Word and element location data
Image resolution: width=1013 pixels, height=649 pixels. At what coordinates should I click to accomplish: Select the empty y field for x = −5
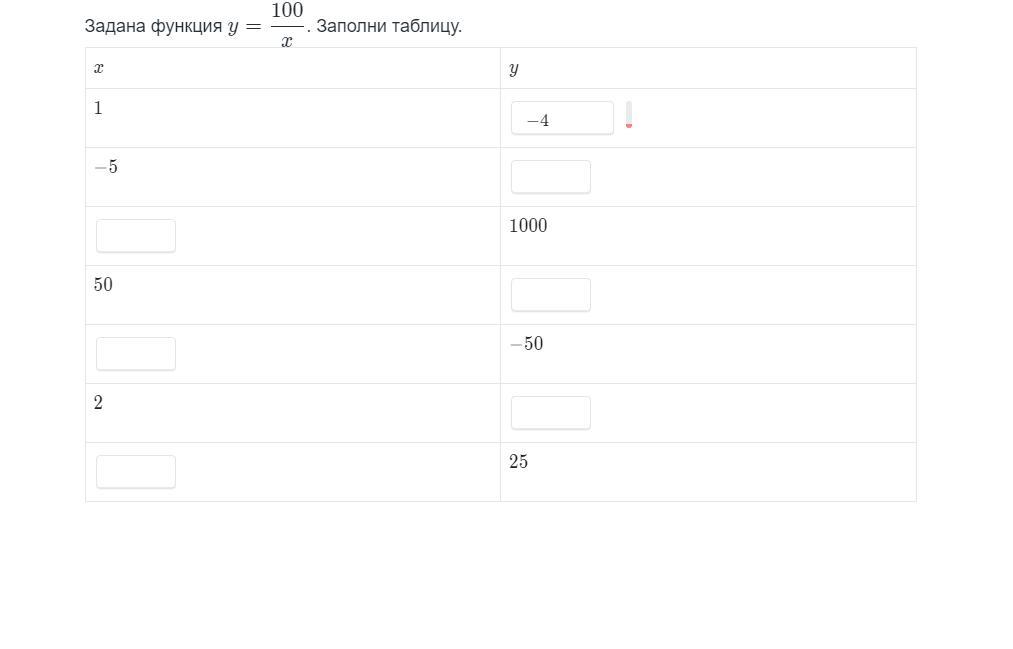550,177
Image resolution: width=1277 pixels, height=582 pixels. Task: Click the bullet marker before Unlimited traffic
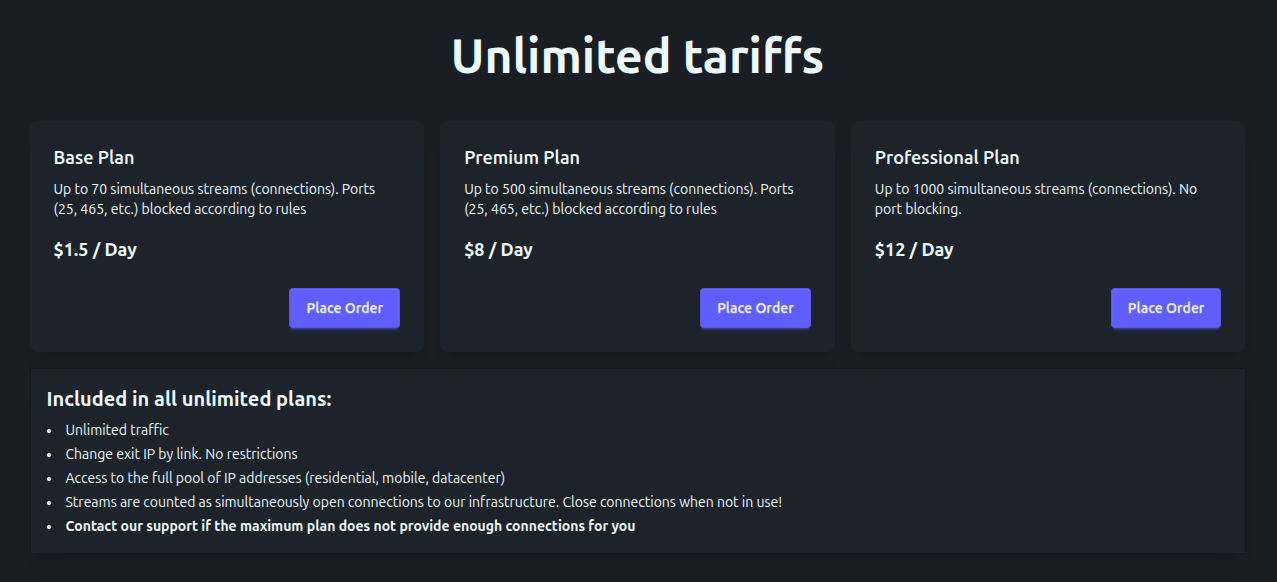pyautogui.click(x=49, y=431)
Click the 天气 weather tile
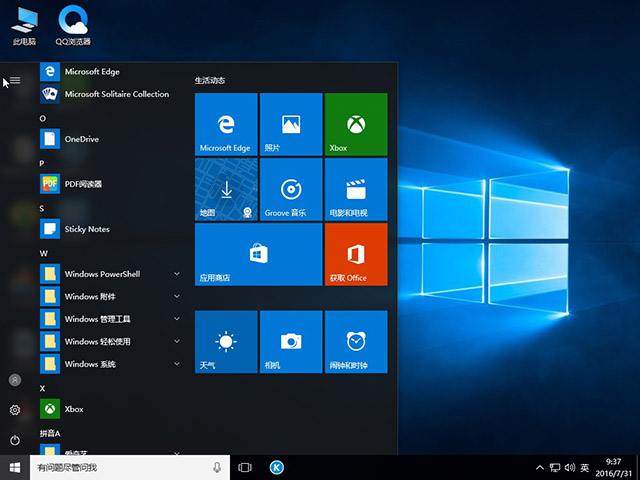Viewport: 640px width, 480px height. click(226, 341)
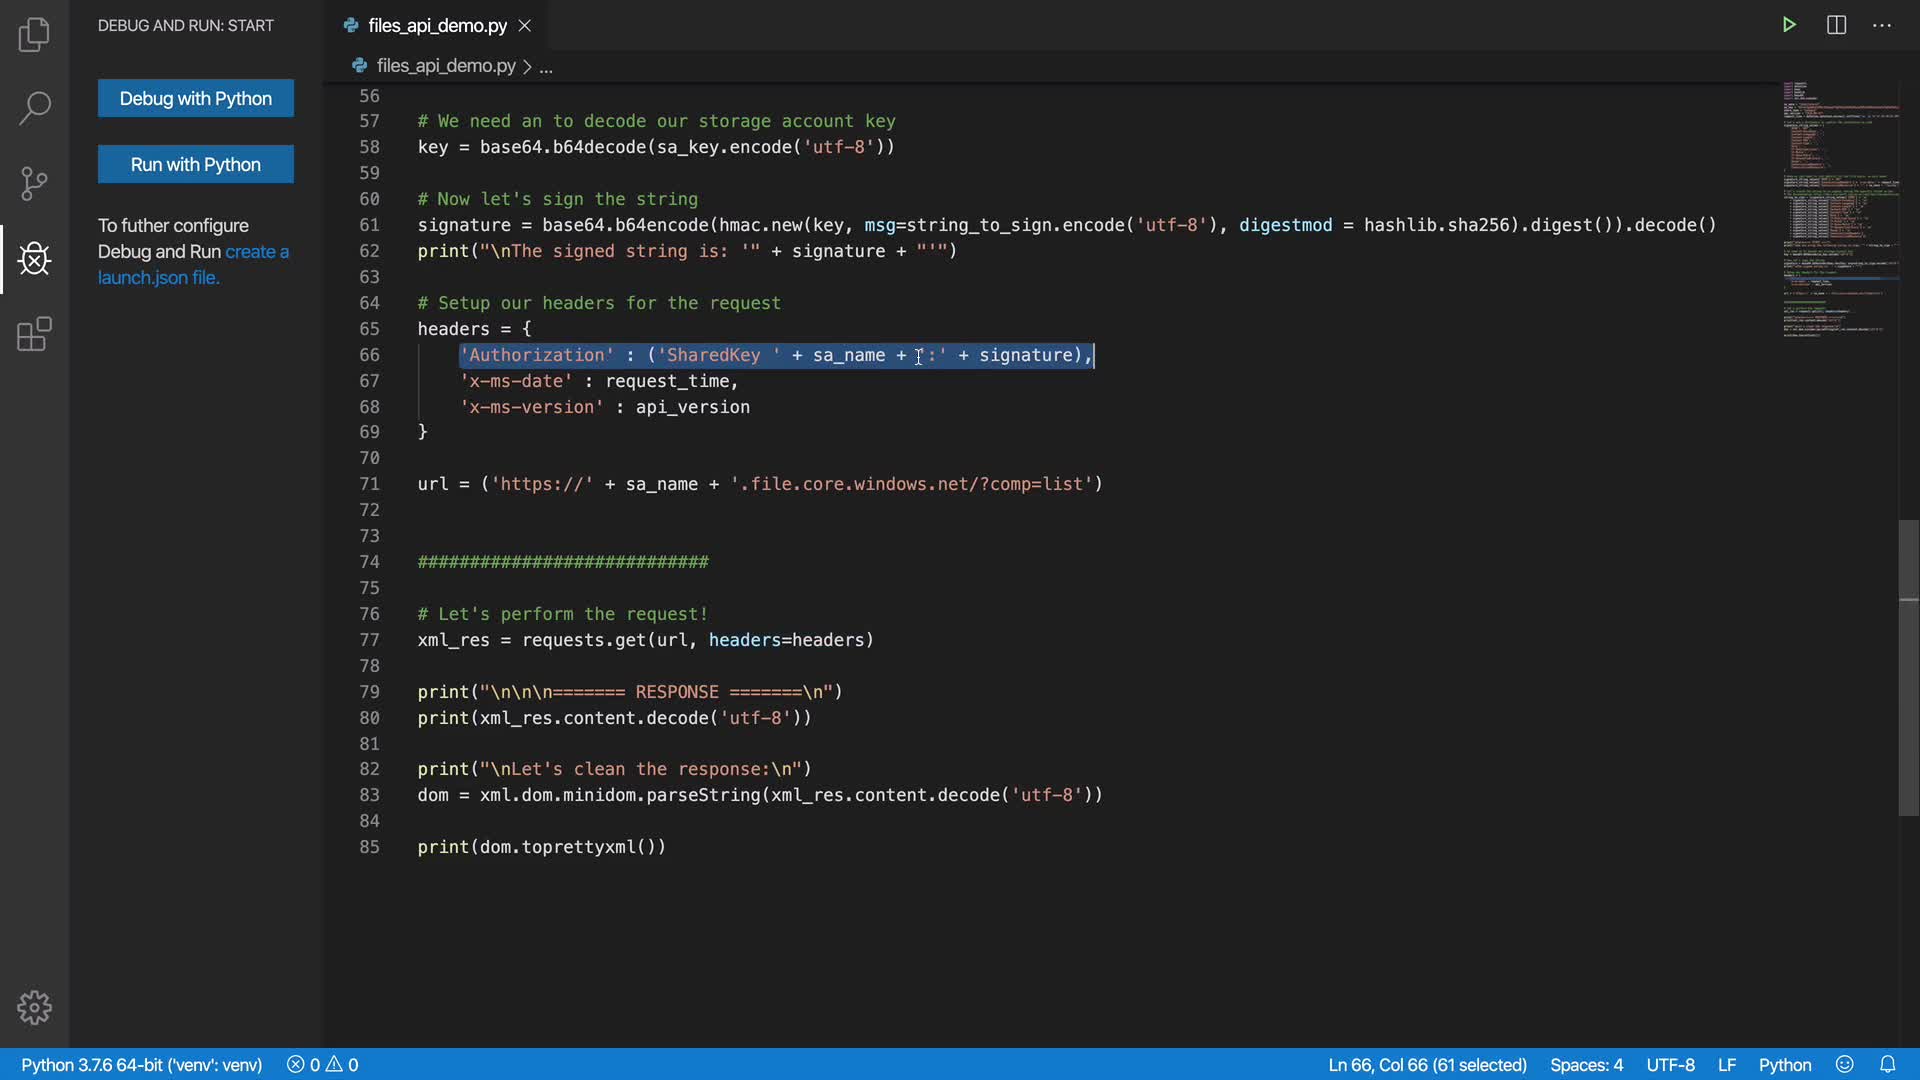Screen dimensions: 1920x1080
Task: Click the vertical scrollbar thumb in editor
Action: 1908,667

# THE TASK
Return every line of the material above word for word, leaving out the pictures.

# SOLUTION TO THIS PROBLEM
Image resolution: width=1013 pixels, height=649 pixels. At what coordinates should I click to accomplish: Select the empty y field for x = −5
550,177
Image resolution: width=1277 pixels, height=582 pixels. Task: Click the bullet marker before Unlimited traffic
pyautogui.click(x=49, y=431)
Click the 天气 weather tile
Viewport: 640px width, 480px height. click(226, 341)
Screen dimensions: 1920x1080
Task: Click the vertical scrollbar thumb in editor
Action: 1908,667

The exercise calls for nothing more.